[What is expected] Exact copies of the lines from the one holding "800x600 pixels." through the last line of the entries below are to be printed, with pictures omitted.
(Records Opens)
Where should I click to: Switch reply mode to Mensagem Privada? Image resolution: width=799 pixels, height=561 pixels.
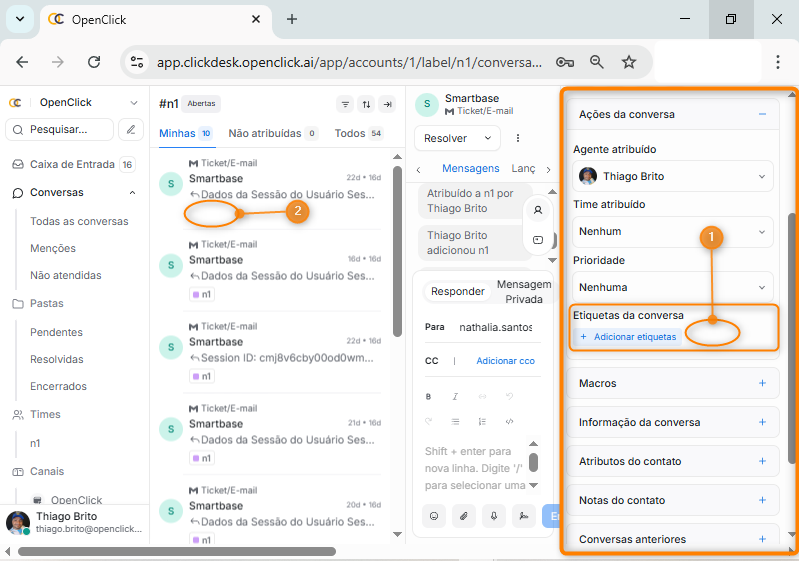click(523, 291)
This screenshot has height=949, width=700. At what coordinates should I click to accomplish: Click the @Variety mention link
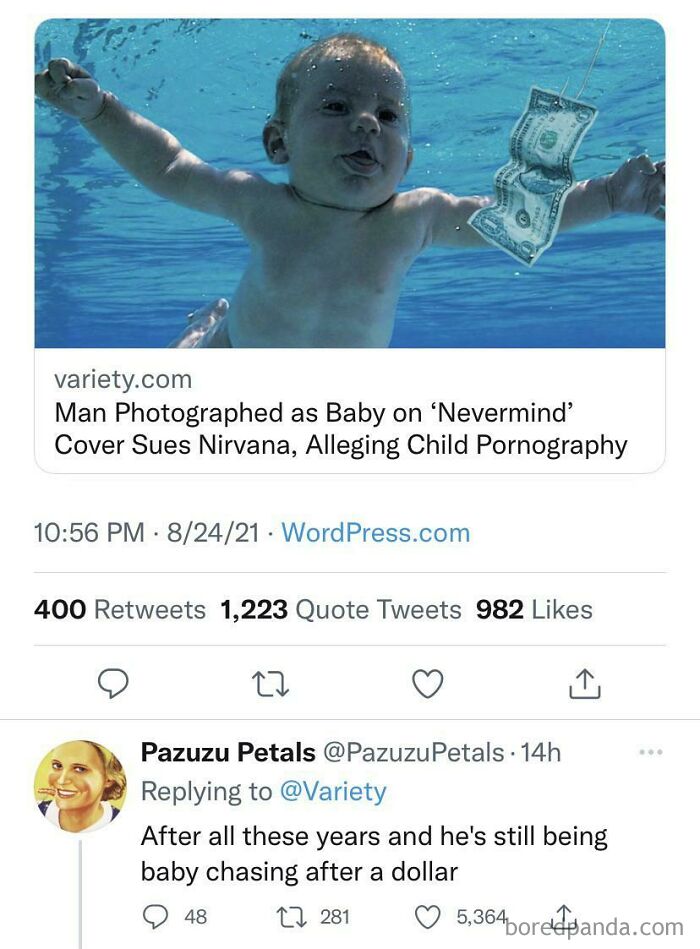[332, 791]
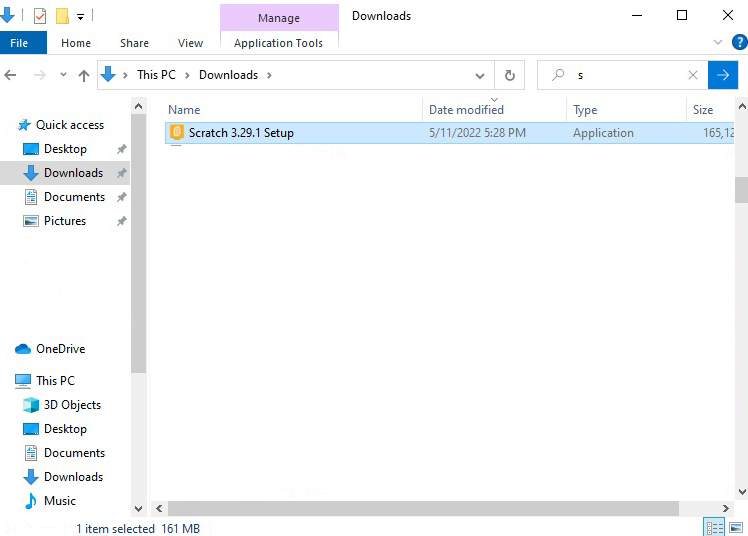Switch to the Application Tools tab

(278, 43)
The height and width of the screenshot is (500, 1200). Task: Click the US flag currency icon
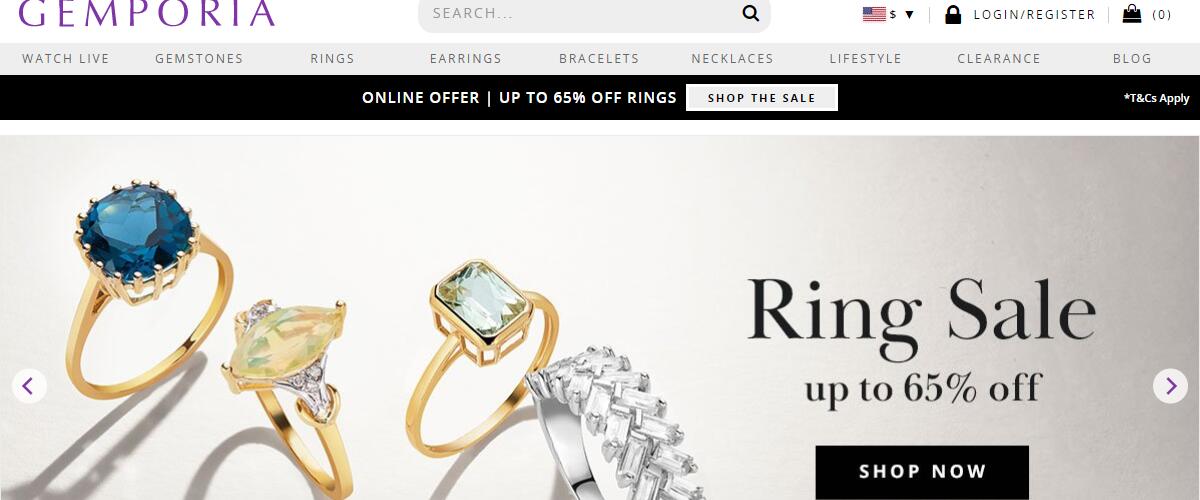tap(874, 14)
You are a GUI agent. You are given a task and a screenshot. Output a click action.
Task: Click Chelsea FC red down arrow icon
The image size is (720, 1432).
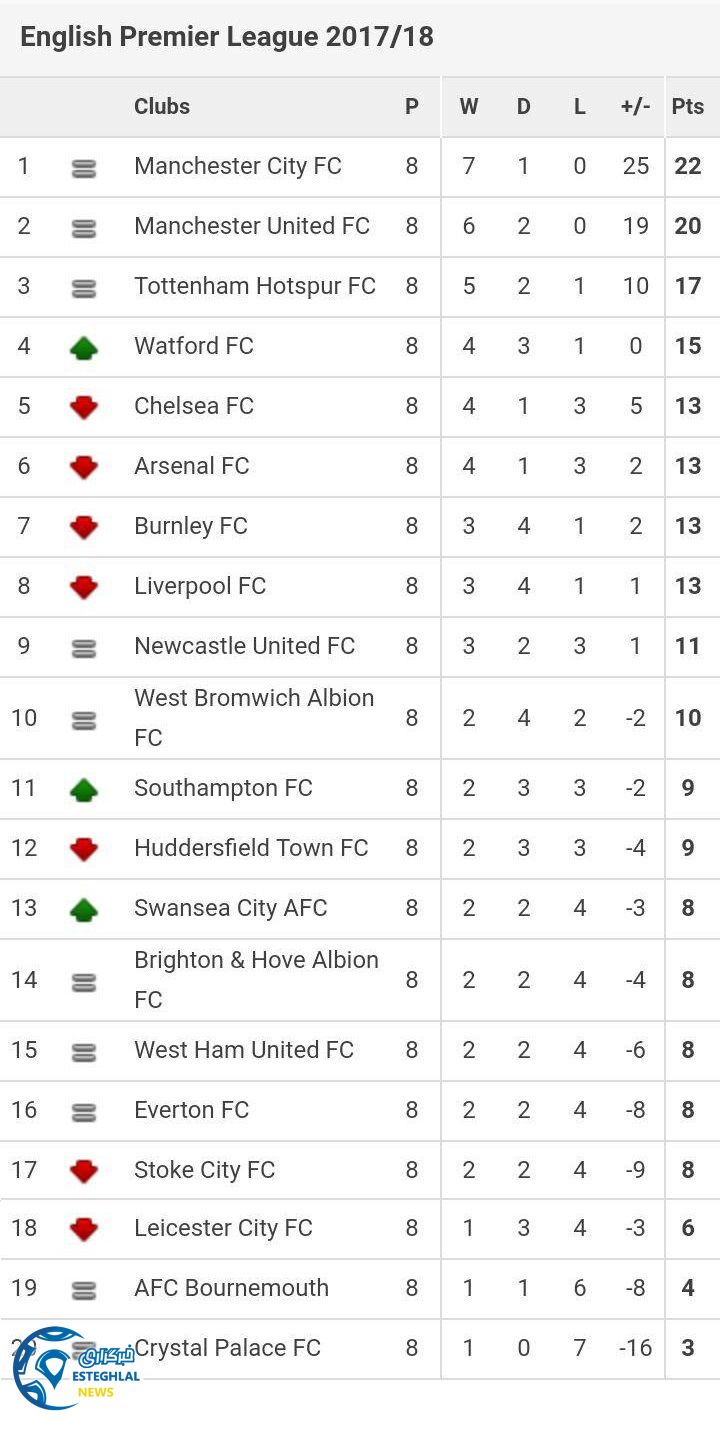[x=84, y=407]
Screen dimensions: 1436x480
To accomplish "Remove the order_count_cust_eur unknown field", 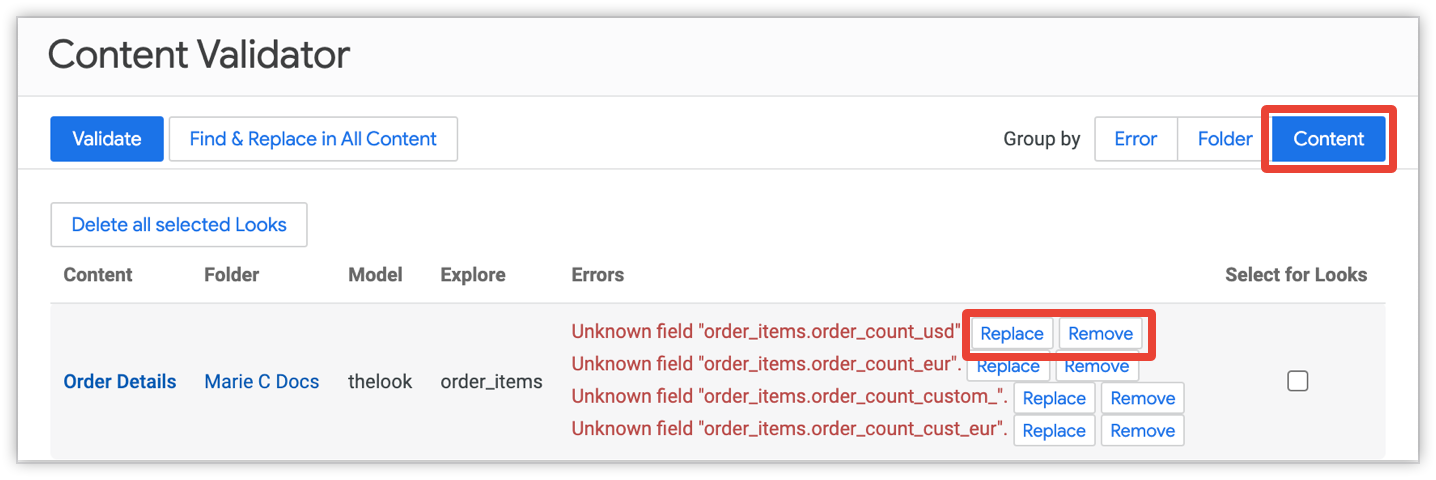I will click(x=1142, y=431).
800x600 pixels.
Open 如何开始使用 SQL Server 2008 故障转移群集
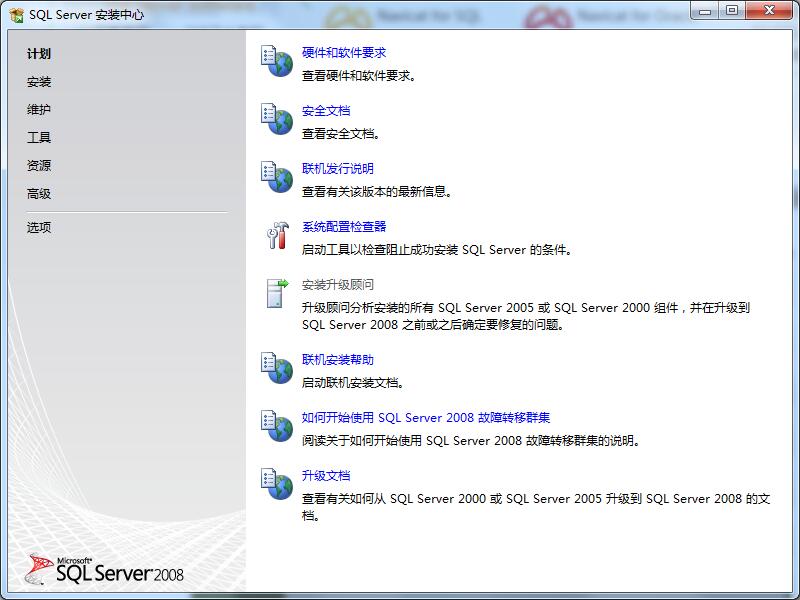[x=425, y=418]
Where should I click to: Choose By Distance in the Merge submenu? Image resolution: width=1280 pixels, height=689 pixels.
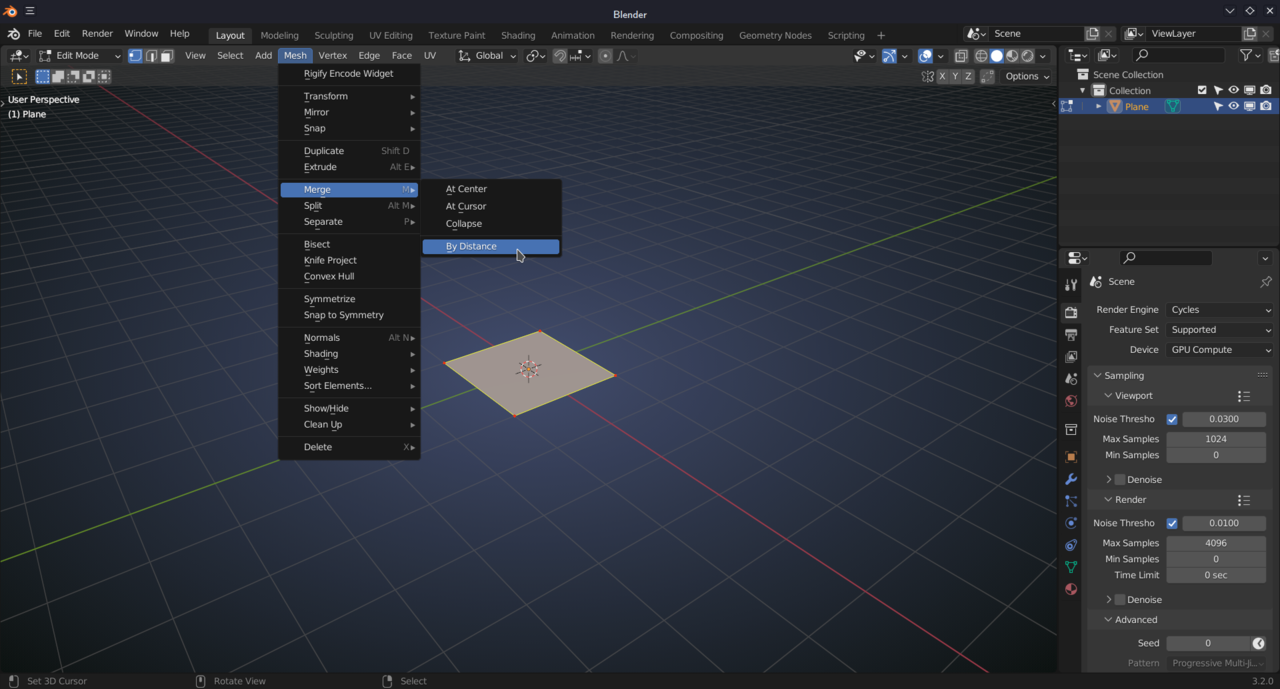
(Records Closes)
[Your solution]
800x600 pixels.
Open 如何开始使用 SQL Server 2008 故障转移群集
[x=425, y=418]
Where should I click to: Choose By Distance in the Merge submenu? Image resolution: width=1280 pixels, height=689 pixels.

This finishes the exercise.